▸ GOAL OF THE EXERCISE: Pull out each line in the entries below that contains the word "label", and treat uppercase and lowercase as different.
((
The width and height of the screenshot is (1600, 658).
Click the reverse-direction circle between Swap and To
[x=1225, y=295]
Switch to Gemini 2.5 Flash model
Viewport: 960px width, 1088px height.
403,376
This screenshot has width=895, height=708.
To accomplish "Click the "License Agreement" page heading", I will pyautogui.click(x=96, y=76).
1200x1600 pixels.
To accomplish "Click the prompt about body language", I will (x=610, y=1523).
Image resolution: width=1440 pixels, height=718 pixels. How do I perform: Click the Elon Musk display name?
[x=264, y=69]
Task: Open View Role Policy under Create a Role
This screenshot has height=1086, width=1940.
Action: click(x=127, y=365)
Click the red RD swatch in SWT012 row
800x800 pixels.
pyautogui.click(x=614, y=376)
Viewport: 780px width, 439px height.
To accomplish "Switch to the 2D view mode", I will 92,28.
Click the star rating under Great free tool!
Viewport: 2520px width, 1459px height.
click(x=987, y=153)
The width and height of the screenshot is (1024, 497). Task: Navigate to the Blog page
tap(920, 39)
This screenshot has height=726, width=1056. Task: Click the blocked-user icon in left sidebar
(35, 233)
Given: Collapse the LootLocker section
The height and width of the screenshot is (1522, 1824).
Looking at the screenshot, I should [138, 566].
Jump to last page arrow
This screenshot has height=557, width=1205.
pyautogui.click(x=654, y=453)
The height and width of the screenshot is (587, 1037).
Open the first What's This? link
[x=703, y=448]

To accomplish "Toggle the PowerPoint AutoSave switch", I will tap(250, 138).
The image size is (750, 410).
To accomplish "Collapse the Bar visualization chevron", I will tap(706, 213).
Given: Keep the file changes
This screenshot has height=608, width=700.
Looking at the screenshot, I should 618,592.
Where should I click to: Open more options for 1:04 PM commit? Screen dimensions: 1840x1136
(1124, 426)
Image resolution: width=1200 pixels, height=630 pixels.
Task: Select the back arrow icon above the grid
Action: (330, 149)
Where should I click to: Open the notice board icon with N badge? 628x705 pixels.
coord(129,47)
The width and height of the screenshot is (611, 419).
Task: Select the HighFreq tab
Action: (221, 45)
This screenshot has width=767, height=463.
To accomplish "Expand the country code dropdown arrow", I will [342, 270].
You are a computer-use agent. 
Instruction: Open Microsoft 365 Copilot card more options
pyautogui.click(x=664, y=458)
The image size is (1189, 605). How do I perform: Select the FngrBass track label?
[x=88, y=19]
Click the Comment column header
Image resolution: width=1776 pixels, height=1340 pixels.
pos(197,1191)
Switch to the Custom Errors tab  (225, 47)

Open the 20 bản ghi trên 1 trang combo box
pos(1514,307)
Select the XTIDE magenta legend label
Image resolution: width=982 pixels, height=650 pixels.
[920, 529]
))
▸ SOLUTION FOR THIS EXERCISE:
The image size is (1189, 605). How do I perform: Select the FngrBass track label?
Select the XTIDE magenta legend label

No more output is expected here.